À Baalbeck dans la Békaa, ou dans les rues touristiques de Batroun au Liban-Nord, un jeune homme, A.H., se pavane avec un lionceau qui a l’air en piteux état, postant ses photos sur le réseau social TikTok. Les incidents de ce type se multiplient au Liban, alors même que la loi sur la protection des animaux de 2017 interdit la possession d’animaux sauvages en danger d’extinction par des particuliers. Sur base de plaintes formulées par des activistes, le procureur en charge des affaires environnementales à Baalbeck, Iyad Bardan, s’est saisi de l’affaire, mais le lionceau reste introuvable à ce jour.
« Le 8 août, Animals Lebanon a été informé qu'un homme originaire de Baalbeck se photographiait sur son compte TikTok en compagnie d'un lionceau dont il dit s'occuper », raconte Lana el-Khalil, présidente d’Animals Lebanon (AL) à L’OLJ. « Cet animal est de toute évidence détenu illégalement et semble en très mauvaise santé. Nous avons reçu des images inquiétantes de cet homme qui partage des vidéos de lui sur les médias sociaux avec des lionceaux, dont l'un très jeune, manifestement en détresse, enchaîné, avec des marques autour des yeux. »
La militante ajoute que le 17 août, AL a reçu d'autres photos du même homme et du même lionceau dans la région de Batroun, alors qu’il l’exhibait au milieu de la ville, parmi les gens. « Sur les images, le lionceau paraît très émacié et, selon les experts, il aurait besoin de soins immédiats », précise-t-elle. Elle souligne qu’un autre signalement de la présence de la paire dans une voiture jaune sur l'autoroute est venu de témoins différents.
Pour Lana el-Khalil, « il s'agit d'une violation flagrante de la loi nationale 47 sur la protection et le bien-être des animaux et du décret sur les grands félins » publié par le ministère de l’Environnement. La militante s’insurge contre le fait que « dans la vidéo, l'homme mentionne que le lion s'est blessé dans une cage métallique, or il s'agit là d'une conséquence inévitable lorsqu’on enferme un animal sauvage en cage et qu’on le maltraite ! ».
De 5 000 à 9 000 dollars
AL affirme avoir signalé l’incident aux autorités, notamment au ministère de l’Agriculture. Élias Ibrahim, directeur des ressources animales au ministère, confirme à L’OLJ suivre de près cette affaire. « Suite à l’enquête lancée par le procureur de Baalbeck après le premier signalement de photos du suspect avec le lionceau, celui-ci a été interpellé par la police et a signé un engagement de ne plus commettre d’actes illégaux », souligne-t-il.

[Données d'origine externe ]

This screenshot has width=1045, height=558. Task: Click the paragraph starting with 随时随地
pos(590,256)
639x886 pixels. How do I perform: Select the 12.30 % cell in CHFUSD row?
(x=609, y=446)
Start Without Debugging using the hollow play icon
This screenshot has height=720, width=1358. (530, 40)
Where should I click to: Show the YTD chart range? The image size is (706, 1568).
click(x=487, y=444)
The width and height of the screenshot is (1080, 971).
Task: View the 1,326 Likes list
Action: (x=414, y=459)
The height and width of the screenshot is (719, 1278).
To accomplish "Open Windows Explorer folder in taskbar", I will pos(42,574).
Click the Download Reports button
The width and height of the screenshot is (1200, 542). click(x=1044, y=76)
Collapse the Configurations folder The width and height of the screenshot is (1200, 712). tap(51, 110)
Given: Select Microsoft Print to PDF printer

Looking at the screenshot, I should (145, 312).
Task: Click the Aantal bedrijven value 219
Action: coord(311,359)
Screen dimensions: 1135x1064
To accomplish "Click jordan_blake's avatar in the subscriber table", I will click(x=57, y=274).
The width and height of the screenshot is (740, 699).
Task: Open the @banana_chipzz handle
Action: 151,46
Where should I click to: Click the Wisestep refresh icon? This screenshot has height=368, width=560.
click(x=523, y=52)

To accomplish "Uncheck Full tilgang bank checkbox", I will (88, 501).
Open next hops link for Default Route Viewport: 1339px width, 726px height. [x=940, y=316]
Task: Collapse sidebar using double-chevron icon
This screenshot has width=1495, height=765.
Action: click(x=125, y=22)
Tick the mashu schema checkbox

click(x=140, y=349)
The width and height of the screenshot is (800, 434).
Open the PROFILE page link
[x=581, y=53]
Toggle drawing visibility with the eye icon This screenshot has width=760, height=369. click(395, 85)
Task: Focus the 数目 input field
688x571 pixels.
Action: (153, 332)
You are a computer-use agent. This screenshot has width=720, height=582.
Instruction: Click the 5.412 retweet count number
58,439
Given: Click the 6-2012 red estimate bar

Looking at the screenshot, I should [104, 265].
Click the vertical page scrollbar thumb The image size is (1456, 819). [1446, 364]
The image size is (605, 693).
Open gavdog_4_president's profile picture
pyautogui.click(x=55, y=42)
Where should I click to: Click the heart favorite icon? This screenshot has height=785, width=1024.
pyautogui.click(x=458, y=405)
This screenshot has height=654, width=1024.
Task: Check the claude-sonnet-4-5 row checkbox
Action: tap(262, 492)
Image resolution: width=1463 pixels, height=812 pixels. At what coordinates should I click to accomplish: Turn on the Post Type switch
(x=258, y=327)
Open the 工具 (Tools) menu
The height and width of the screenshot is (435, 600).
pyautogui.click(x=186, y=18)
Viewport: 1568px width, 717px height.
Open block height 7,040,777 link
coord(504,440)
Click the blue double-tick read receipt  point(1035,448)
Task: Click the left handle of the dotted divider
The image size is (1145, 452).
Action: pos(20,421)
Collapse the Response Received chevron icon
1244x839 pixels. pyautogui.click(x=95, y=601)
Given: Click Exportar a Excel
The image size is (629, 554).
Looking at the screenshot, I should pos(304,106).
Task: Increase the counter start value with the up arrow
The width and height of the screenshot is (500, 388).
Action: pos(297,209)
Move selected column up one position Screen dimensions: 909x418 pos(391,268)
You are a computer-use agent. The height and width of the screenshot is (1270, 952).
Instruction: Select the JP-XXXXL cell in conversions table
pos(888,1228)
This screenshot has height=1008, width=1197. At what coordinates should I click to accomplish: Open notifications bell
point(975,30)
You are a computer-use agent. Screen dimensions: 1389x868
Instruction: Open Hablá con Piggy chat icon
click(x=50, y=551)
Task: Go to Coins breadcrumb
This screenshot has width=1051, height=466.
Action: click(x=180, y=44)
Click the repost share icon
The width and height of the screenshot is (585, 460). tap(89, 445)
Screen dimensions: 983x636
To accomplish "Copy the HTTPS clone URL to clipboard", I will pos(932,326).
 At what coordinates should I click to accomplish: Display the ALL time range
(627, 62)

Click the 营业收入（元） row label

Interrogé sur le lionceau, le Dr Ibrahim indique « qu’il n’a pas encore été retrouvé ». « Le suspect qui s’est photographié avec l’animal assure qu’il n’en est pas le propriétaire et qu’il l’a rendu à ses propriétaires initiaux », dit-il. Pour autant, au regard des nouveaux signalements, le ministère poursuit ses recherches, affirme-t-il.
L’intérêt de posséder un animal sauvage, qui plus est un grand félin, est souvent financier. Lana el-Khalil souligne que dans l’une de ses vidéos, l’homme en question s’enorgueillit de pouvoir en procurer. « Si vous voulez un lion, il suffit de m'en parler... Le coût d'un lionceau est compris entre 5 000 et 9 000 dollars », lance-t-il ainsi.
AL a déjà contribué à sauver plusieurs lionceaux, dont trois ces derniers mois, Issam et Kelly à l’automne dernier, des frère et sœur arrivés par voie de contrebande, et Pi, un jeune mâle retrouvé à Tripoli au printemps. Tous les trois ont été confisqués à des propriétaires abusifs et envoyés à des sanctuaires en Afrique du Sud. Le Liban est d’ailleurs souvent considéré comme une plaque tournante du trafic d’espèces sauvages, en raison de sa localisation entre l’Afrique et l’Europe.